Why Isn't X11 Thread-Safe?

← Back to Stories (view on slashdot.org)

Posted by Cliff on Thursday January 16, 2003 @08:15AM from the correcting-a-potential-underlying-problem dept.

blackcoot asks: "I've just spent a couple very frustrating days trying to figure out what 'unexpected async reply' means and fixing it. The problem is a result of the fact that X11 simply isn't designed to handle events from more than one thread at a time. Why? Given that more and more often, people are writing multi-threaded GUI applications, are there fundamental design decisions in X11 that make dealing with receiving events from multiple threads simultaneously, impossible? Or was the protocol never designed to handle concurrent updates? More to the point, is there an easy way in Qt (short of deriving a new widget for every widget and overriding it's paintEvent to lock the library first, paint, then unlock as Trolltech's docs seem to suggest) to make this problem go away?" I'm not sure if things have been done in recent revisions of XFree to fix this problem, but this message, from February of last year, might help some of you out that are suffering from this problem. Any ideas if this problem has been fixed in recent versions of XFree?

8 of 44 comments (clear)

Min score:

Reason:

Sort:

Swing does this by Jack+Greenbaum · 2003-01-16 10:40 · Score: 3, Informative

This is the same approach taken by Swing ("lightweight" layer on top of Java AWT).

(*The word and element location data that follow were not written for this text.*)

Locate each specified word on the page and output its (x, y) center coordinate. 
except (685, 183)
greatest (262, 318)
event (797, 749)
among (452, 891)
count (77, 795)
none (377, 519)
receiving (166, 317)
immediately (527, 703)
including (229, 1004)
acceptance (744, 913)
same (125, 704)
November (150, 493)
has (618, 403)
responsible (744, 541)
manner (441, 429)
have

Events fired by a GUI object are run in a GUI thread. For side effects from a non-GUI object, a convenience class is provide to push events into the GUI thread. Basically to make a GUI call from a non-GUI thread you throw a work request onto a queue which the Swing thread processes at an appropriate time. -- Jack
It has been for almost a decade by acoopersmith · 2003-01-16 12:18 · Score: 2, Informative

Xlib was made thread safe in the X11R6 release in 1994, but only if you initialize the locks it needs to do it properly via XInitThreads.
Lots of Confusion! Long Explanation. by nathanh · 2003-01-16 14:24 · Score: 4, Informative

I'm going to explain myself more clearly because it's obvious from reading this thread that there is a LOT of confusion out there.
X11 is a protocol. Xlib is a C library that provides an API to the protocol. It is important to understand this distinction. Applications and toolkits do not have to use Xlib - they could generate X11 protocol streams directly, or they could use an Xlib replacement - but as there's nothing really wrong with Xlib nearly everybody uses it.
X11 is by design a client-server protocol. The client opens up a socket (UNIX socket, TCP/IP socket, etc) to the server. The client then sends multi-byte "messages" down the socket to tell the server to do stuff. For example, there is a message to draw a line. Each message has a few bytes to identify the command, then a bunch more bytes describing parameters to the command. The "line" message has one parameter describing which Window to draw to, one paramter for the Graphics Context (colour, line style, etc), and several parameters for the X,Y coordinates of the line.
Now imagine a threaded X11 client. Also imagine for the sake of argument that the client is generating X11 messages directly or is using a non-thread-safe Xlib. The client pseudo-code looks something like this:
Thread A: while (1) { XDrawLine(); } Thread B: while (1) { XDrawArc(); }

Now remember that X11 is a protocol - a byte stream - so what is actually happening is that each thread is generating a sequence of bytes. The bytes look something like this:
Thread A Byte Stream: LINE Display1 0 0 100 100 LINE Display1 0 0 100 100 ... Thread B Byte Stream: ARC Display1 0 0 50 360 ARC Display1 0 0 50 360 ...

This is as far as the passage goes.